Visual–inertial odometry (VIO) combines data from cameras and Inertial Measurement Units (IMUs) and has become a cornerstone in applications such as autonomous driving, augmented reality, and robotic navigation. In end-to-end autonomous systems, although deep learning has been increasingly adopted in perception and decision-making modules, VIO remains a fundamental technique for motion estimation—particularly when GNSS signals are unavailable or during adverse weather conditions. VIO methods can be broadly categorized into two classes: filter-based and optimization-based approaches, each offering a different balance between real-time performance and estimation accuracy. Filter-based methods, such as the Extended Kalman Filter (EKF) and its variants like MSCKF and Rovio, use a recursive estimation strategy that is computationally efficient and suitable for resource-constrained environments. However, standard EKF struggles with highly nonlinear systems, often resulting in degraded estimation accuracy. To address this limitation, the Iterated Extended Kalman Filter (IEKF) refines the observation model through iterative updates, thereby improving robustness to system nonlinearity. Nevertheless, IEKF introduces a higher computational cost, especially with high-dimensional state representations, thus impacting its real-time capability. In contrast, optimization-based VIO methods use graph optimization techniques to perform global optimization, achieving better performance in high-precision odometry, particularly in complex environments and nonlinear systems, effectively reducing estimation errors. However, these methods incur higher computational costs and tend to be less likely to be utilized in real time. To balance accuracy and efficiency within filtering methods, recent research has introduced the Schur complement optimization strategy. The Schur complement method effectively retains covariance information by marginalizing variables, compresses the state dimension, and reduces computational complexity. Integrating this strategy into the EKF framework preserves the real-time recursive advantage of the filter while enhancing its ability to handle high-dimensional states and nonlinear systems, making it an important development direction in current VIO research.

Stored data
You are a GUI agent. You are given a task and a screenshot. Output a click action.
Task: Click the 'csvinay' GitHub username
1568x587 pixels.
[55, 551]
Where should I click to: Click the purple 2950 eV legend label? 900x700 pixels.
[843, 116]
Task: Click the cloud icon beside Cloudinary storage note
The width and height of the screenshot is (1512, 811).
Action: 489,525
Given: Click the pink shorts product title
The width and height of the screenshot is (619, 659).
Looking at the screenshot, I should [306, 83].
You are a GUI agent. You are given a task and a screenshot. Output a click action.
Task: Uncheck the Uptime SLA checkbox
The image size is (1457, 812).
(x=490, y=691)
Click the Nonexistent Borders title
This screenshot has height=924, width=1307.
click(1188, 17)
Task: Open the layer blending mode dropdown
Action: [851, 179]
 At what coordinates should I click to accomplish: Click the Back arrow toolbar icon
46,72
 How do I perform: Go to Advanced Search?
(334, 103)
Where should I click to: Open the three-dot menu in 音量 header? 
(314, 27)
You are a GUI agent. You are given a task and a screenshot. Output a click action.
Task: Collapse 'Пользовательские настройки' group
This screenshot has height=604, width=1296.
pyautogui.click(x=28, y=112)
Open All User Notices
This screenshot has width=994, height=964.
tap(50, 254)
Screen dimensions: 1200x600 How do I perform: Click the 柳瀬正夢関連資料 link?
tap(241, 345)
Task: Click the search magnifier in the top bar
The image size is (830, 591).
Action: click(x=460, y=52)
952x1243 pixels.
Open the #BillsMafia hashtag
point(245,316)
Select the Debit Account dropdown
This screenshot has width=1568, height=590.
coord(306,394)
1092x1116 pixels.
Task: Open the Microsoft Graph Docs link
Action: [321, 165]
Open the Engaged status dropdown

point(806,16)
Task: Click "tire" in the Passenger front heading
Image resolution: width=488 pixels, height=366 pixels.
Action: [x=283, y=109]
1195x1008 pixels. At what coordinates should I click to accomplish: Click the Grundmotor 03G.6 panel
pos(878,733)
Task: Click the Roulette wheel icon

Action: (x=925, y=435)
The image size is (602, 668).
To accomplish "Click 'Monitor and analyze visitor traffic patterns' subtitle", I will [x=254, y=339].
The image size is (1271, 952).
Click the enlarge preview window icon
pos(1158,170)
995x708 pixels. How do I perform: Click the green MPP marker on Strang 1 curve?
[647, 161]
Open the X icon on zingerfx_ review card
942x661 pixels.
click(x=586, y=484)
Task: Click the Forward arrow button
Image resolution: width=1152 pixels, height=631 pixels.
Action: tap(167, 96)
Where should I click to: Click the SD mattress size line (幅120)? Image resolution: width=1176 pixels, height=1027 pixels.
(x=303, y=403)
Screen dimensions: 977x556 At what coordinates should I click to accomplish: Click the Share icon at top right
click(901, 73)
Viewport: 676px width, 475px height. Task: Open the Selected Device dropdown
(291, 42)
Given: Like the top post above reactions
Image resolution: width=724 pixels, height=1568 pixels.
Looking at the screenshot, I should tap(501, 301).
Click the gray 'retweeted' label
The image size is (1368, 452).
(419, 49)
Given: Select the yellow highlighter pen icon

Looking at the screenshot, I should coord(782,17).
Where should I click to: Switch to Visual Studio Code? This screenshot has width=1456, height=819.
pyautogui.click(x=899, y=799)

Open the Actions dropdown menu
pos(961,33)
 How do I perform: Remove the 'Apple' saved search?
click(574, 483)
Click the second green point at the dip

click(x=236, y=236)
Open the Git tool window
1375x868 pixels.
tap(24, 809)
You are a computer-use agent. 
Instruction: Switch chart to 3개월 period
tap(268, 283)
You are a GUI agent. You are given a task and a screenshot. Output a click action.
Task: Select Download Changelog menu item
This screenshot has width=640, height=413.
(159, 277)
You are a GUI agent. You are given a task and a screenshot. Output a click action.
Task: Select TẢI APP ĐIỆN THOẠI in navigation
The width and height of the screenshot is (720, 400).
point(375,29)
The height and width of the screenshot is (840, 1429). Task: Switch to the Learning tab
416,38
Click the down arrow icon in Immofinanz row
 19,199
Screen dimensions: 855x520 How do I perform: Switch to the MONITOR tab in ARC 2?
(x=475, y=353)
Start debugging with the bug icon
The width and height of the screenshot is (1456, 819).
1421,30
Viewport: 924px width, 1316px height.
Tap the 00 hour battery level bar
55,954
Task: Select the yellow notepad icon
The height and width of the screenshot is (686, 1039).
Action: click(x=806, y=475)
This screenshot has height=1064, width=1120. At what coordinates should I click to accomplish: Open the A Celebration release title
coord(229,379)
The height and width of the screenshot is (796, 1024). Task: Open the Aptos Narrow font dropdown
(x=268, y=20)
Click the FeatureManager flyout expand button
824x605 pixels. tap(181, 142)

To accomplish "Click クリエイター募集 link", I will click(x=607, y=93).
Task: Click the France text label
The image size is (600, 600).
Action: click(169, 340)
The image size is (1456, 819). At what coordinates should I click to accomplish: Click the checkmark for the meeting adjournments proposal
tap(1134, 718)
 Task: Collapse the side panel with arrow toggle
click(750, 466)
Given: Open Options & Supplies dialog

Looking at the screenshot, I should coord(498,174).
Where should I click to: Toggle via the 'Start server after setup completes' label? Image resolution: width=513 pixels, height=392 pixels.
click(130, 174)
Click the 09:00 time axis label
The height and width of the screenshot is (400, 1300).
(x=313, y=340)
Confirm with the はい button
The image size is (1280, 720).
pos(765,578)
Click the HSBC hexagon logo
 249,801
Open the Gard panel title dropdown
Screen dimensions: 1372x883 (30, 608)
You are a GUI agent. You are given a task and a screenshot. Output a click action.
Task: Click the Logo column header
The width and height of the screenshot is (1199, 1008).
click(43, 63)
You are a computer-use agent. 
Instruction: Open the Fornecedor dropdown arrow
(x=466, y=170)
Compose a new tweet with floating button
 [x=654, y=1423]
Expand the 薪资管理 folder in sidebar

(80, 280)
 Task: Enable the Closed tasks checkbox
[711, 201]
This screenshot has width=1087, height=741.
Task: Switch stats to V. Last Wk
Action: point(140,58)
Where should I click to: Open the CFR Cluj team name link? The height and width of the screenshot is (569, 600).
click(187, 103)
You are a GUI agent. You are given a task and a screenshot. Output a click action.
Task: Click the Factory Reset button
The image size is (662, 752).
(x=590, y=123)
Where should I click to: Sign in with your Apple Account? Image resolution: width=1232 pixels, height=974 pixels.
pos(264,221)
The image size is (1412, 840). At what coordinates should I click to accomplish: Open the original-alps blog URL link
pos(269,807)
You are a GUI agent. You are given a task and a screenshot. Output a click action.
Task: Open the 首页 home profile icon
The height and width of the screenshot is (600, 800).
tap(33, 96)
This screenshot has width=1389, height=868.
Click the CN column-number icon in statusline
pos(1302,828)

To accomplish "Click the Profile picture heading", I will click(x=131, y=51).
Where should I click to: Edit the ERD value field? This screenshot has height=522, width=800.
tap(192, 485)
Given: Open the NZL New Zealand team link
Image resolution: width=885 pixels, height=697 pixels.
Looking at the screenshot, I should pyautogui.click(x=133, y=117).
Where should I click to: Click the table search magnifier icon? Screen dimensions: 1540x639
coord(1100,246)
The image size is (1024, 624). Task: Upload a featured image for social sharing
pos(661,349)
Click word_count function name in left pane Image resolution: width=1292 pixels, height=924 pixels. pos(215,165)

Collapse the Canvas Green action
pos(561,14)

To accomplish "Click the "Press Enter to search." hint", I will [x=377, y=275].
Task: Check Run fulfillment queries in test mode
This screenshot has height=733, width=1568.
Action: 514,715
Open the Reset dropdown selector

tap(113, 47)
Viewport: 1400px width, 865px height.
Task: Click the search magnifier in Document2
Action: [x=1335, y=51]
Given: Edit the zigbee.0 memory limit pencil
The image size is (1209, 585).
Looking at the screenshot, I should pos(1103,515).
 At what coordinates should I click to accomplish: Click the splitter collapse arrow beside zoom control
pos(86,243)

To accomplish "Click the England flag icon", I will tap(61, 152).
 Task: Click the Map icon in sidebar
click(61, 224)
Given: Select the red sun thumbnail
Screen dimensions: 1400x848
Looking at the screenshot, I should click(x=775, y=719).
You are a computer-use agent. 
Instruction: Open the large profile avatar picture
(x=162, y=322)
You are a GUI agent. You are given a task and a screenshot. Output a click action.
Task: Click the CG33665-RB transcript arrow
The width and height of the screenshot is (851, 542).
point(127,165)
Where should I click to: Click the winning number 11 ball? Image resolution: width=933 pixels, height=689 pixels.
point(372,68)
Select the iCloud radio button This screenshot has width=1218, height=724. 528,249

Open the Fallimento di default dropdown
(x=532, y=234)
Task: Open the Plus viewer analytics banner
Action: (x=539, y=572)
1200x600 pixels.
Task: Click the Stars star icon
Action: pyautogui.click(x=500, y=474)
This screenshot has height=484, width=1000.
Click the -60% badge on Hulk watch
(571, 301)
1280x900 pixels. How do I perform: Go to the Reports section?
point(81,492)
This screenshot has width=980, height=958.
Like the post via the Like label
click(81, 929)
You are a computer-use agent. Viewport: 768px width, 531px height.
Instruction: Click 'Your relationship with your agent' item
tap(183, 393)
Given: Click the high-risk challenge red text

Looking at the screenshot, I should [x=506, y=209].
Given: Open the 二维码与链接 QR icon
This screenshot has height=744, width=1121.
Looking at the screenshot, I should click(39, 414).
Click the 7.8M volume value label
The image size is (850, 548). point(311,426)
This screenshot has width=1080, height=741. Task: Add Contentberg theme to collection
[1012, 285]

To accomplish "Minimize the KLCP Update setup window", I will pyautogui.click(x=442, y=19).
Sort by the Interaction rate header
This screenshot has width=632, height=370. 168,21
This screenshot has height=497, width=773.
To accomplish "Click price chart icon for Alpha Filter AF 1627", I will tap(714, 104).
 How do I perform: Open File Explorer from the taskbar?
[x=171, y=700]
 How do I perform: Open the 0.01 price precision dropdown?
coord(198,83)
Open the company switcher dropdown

- [Goal 1]
According to the passage on visual–inertial odometry, what are the two broad classes of VIO methods?
- [Goal 2]
Please explain in one to three sentences why the passage on visual–inertial odometry says the IEKF affects real-time capability.
- [Goal 3]
Summarize the passage on visual–inertial odometry in two sentences.

- [Reply 1]
Filter-based and optimization-based approaches.

- [Reply 2]
The IEKF improves robustness to nonlinearity by refining the observation model through iterative updates. This raises its computational cost, especially with high-dimensional state representations, which impacts its real-time capability.

- [Reply 3]
Visual–inertial odometry combines camera and IMU data to estimate motion, and it remains fundamental when GNSS signals are unavailable or weather is adverse. Its methods are filter-based or optimization-based, each trading off real-time performance against accuracy, and recent research integrates Schur complement optimization into the EKF framework to balance the two.